Seja Bem Vindo - 15/04/2026 23:35

deputada denuncia vereador por misoginia

A deputada estadual Andréa Werner (PSB), líder do partido na Assembleia Legislativa de São Paulo (Alesp), registrou, nesta quarta-feira (15/4), um boletim de ocorrência (B.O.) na Polícia Civil por calúnia, injúria e difamação, com conteúdo misógino, e protocolou uma queixa-crime, acrescida de violência de violência política de gênero, contra o vereador Kléber Ribeiro (PL), de Guarulhos. A parlamentar denuncia o vereador por chamá-la de “descontrolada” e “mulherzona”, entre outras ofensas, ao intermediar conversa entre grupo de mães atípicas e o prefeito da cidade da região metropolitana, Lucas Sanches (PL).

A deputada disse que havia ido à prefeitura da cidade no período da manhã desta quarta para tentar falar com o prefeito, Lucas Sanches (PL), em razão de uma série de denúncias recebidas em seu gabinete sobre falta de inclusão nas escolas da cidade.

Porém, a parlamentar diz ter sido recebida em postura de confronto por Ribeiro, hostilizando-a publicamente e a chamando de “petista”, “mulherzona”, “descontrolada”, além de insinuar que a deputada seria aproveitadora e nunca teria agido em benefício da cidade.

O vereador postou o vídeo da discussão em seu perfil das redes sociais.
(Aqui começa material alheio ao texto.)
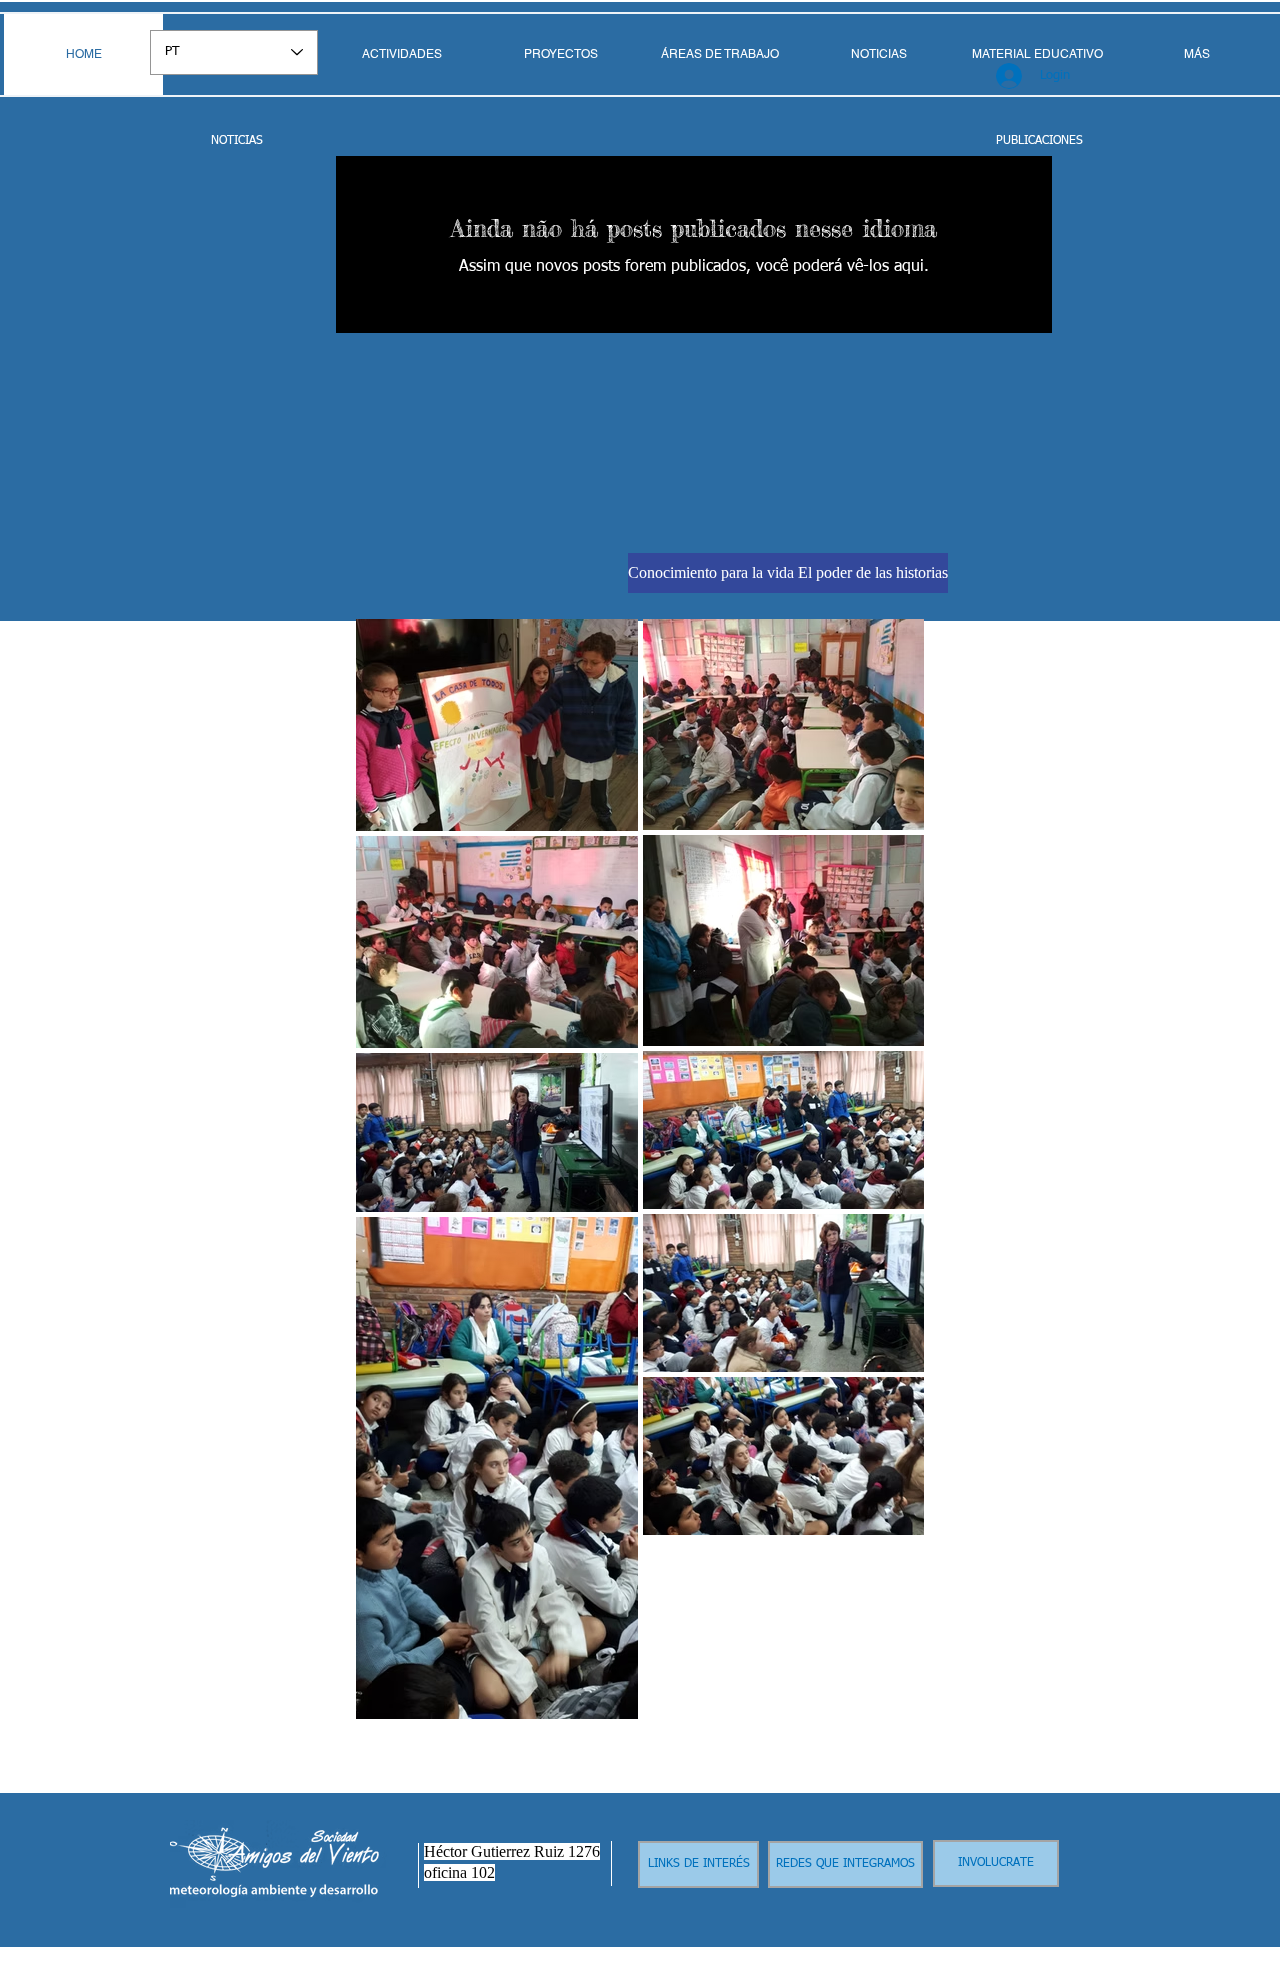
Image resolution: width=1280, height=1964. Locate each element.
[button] (719, 54)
Veja:

“Fui procurada por um grupo de mães sobre a grave situação da retirada de acompanhantes terapêuticos das salas de aula. Essa é uma medida que impacta diretamente a inclusão de crianças autistas. O vereador, em tom violento, chegou a me exibir um ‘mapa’ questionando para onde mandei emendas, em postura de ataque, buscando me descredibilizar, depois partindo para ataques pessoais, me chamando de ‘descontrolada’ e ‘mulherzona’. Além de não ter base factual, foi um tom extremamente misógino e uma violência política de gênero como eu não havia enfrentado ainda neste mandato”, declarou.

Mãe de um adolescente autista e ela própria, autista, diagnosticada tardiamente, Andréia Werner afirmou que é ativista na pauta há mais de 10 anos e que já destinou R$ 1,35 mi em emendas para Guarulhos desde que tomou posse na Alesp, em 2023.

O que diz o vereador

Em áudio enviado ao Metrópoles, o vereador Kléber Ribeiro negou veementemente a acusação de misoginia.
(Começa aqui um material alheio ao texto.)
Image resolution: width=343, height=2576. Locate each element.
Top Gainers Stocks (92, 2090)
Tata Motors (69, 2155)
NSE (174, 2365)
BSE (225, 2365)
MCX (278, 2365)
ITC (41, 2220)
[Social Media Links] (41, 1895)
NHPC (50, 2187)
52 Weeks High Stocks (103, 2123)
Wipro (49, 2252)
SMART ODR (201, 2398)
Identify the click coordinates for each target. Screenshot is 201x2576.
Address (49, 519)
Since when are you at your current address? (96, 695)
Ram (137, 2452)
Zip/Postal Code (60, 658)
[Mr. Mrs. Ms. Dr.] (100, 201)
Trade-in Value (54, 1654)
“Que misoginia nada, rapaz. A pessoa chega lá no dia que o prefeito ia anunciar a contratação dos profissionais para tentar pegar o para mostrar para as mães que ela fez alguma coisa, sendo que tá sendo feito desde janeiro. Ela chegou agora, não ajudou fazer nada. É como se ela fosse para a inauguração de uma obra, chegasse num dia da inauguração e falasse que ajudou a fazer a inauguração porque tá lá no dia. Só que ela não mandou R$ 1. E outra, que o que crime eu cometi? Eu tenho os vídeos de como eu cheguei, tá bom? De como eu cheguei, de como eu fui educado e de como eu fui tratado que nem um lixo por ela e pelas assessoras dela. Então, é, ah, ela é mulher e foi violência de gênero. Uma bulufa. Tá certo?”, disse o vereador.

O político também disse que Andréa Werner teria xingado um homem que também acompanhava a discussão e classificou tal atitude como racismo: “Ela cometeu racismo, então. Uma branca mandou um negro tomar no cu. É isso? Aí, eu tenho que ficar respondendo um monte de coisa. Misogonia, rapaz. Eu tenho mãe, vó, tia, eu tenho irmã. Pelo amor de Deus”, completou Kléber Ribeiro.